Quality Coordinator

PCI Pharma Services•Philadelphia, PA

About The Position

Life changing therapies. Global impact. Bridge to thousands of biopharma companies and their patients. We are PCI. Our investment is in People who make an impact, drive progress and create a better tomorrow. Our strategy includes building teams across our global network to pioneer and shape the future of PCI. Job Description Summary of Objective: Assists with coordinating quality activities to ensure that goals and objectives of the team are accomplished within prescribed time frames.

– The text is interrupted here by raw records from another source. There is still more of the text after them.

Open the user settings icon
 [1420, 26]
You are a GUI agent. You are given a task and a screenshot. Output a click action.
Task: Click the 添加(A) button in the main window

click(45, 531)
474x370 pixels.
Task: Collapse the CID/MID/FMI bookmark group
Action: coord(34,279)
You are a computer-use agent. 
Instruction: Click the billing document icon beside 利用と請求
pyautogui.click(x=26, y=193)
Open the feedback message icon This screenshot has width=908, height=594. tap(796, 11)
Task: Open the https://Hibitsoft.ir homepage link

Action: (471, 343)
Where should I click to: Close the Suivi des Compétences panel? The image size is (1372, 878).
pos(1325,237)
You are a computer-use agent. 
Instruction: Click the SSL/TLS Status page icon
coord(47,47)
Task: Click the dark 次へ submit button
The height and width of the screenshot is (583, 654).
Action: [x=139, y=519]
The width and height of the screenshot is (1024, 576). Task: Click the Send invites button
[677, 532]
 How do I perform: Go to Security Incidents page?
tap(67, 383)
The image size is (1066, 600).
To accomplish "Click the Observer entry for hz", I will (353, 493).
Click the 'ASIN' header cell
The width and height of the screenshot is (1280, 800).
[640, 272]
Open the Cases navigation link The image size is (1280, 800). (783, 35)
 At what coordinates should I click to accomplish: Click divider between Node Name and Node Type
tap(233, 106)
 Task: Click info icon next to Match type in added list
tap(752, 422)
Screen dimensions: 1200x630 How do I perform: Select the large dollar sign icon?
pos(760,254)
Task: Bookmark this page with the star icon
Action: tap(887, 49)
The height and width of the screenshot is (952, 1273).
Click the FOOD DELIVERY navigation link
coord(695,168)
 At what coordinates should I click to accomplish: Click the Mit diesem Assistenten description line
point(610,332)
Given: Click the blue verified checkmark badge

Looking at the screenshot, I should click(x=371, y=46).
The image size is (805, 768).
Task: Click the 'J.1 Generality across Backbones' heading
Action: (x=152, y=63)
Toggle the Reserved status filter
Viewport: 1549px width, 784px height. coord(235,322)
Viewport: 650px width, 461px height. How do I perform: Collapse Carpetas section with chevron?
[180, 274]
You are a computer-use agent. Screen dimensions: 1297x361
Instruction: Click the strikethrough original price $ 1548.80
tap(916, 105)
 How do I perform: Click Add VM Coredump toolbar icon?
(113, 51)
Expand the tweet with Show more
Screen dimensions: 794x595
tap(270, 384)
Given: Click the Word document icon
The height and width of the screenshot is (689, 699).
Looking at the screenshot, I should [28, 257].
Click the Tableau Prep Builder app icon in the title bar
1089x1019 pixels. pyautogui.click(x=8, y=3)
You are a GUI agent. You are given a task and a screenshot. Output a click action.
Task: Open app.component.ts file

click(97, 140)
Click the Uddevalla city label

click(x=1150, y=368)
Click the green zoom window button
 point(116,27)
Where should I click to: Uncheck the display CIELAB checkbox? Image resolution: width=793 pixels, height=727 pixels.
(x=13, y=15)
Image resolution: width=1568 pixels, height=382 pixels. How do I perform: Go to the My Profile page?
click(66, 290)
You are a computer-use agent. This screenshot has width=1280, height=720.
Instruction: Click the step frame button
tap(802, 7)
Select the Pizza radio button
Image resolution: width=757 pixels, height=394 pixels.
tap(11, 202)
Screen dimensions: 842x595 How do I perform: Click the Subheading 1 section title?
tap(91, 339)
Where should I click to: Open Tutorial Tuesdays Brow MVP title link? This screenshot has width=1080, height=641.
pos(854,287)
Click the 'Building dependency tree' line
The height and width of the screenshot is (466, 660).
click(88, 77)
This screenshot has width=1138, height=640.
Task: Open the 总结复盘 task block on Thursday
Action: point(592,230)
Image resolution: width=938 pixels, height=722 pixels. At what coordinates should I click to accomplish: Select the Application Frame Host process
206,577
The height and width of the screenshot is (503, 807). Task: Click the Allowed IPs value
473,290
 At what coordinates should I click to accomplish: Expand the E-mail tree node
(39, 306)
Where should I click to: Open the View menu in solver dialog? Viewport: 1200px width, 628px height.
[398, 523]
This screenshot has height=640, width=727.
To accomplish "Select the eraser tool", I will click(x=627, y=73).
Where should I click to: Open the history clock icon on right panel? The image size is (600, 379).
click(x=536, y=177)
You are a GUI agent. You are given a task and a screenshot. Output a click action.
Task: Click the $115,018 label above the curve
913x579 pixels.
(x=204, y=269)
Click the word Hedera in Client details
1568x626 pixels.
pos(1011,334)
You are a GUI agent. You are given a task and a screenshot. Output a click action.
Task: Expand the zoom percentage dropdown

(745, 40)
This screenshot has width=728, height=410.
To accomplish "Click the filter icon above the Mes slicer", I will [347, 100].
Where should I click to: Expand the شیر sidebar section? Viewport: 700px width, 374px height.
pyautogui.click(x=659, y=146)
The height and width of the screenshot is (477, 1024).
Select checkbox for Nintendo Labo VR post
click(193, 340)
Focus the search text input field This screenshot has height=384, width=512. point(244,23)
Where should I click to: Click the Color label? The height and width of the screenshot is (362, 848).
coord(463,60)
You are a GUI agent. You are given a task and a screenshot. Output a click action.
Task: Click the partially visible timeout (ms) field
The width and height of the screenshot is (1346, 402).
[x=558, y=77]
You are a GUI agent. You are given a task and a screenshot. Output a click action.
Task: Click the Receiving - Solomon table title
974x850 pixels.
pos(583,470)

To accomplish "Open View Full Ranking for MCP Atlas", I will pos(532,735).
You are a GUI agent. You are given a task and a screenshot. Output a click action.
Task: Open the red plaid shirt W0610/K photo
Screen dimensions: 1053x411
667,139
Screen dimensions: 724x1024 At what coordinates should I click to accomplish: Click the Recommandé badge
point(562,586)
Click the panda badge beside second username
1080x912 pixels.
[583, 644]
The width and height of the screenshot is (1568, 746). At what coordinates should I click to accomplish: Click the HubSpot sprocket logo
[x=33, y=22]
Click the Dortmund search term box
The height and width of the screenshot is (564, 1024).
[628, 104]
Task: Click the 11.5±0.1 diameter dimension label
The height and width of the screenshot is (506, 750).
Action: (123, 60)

Helps drive project success to provide PCI a competitive advantage in long-term quality customer management.

Requirements

High school education and experience working in a cGMP environment.
Possesses excellent organizational, time management and multi-tasking skills in order to meet commitments and deadlines.
The candidate must be able to demonstrate basic proficiency with personal computers, business software (e.g., MS Office) and technical software (e.g., Mastercontrol).
Ability to create, use and interpret scientific tables, charts, and graphs.
Ability to read, analyze, and interpret common scientific and technical journals, financial reports, and legal documents.
Ability to respond to common inquiries or complaints from customers, regulatory agencies, or members of the business community.
Ability to effectively present information to management and customers.
Must have strong interpersonal and excellent communication skills.
Ability to work with mathematical concepts such as probability and statistical inference, and fundamentals of plane and solid geometry and trigonometry.
Ability to apply concepts such as fractions, percentages, ratios, and proportions to practical situations.
Ability to solve practical problems and deal with a variety of concrete variables in situations where only limited standardization exists.
Ability to interpret a variety of instructions furnished in written, oral, diagram, or schedule form.
Must have excellent computer skills including Microsoft Word, Excel, PowerPoint, Outlook, and Project.

Nice To Haves

A college degree with a concentration in a scientific discipline is preferred.
Any Lean Six Sigma or process improvement training is a plus.

Responsibilities

Prepares and distributes required documentation for requested production work orders.
Perform documentation review of completed orders to ensure compliance with cGMP’s and customer requirements.
Reviews and interprets customer standards, procedures and specifications for dissemination relative to batch records, forms and material specifications.
Prepares customer required samples for shipment according to approved shipping instructions.
Prepares and submits batch records, accountability reports, and necessary documentation to customers to facilitate product release.
Organize internal and customer approval of batch records and specs.
Perform record reviews of completed orders and orders in process to ensure compliance with cGMP’s and customer requirements.
Help identify, communicate, track and resolve document related issues with other departments and customers.
Function as one of the customer points for comments or questions pertaining to batch records.
Initiating supplier non-conformance reports and effectuates material control.
Prepares planned deviation requests when needed.
Adherence to PCI and cGMP policies, procedures, rules and regulations.
Attendance to work is an essential function of this job.
May perform duties of Quality Auditor as assigned by Supervisor/Manager.
Other duties as assigned by Supervisor/Manager.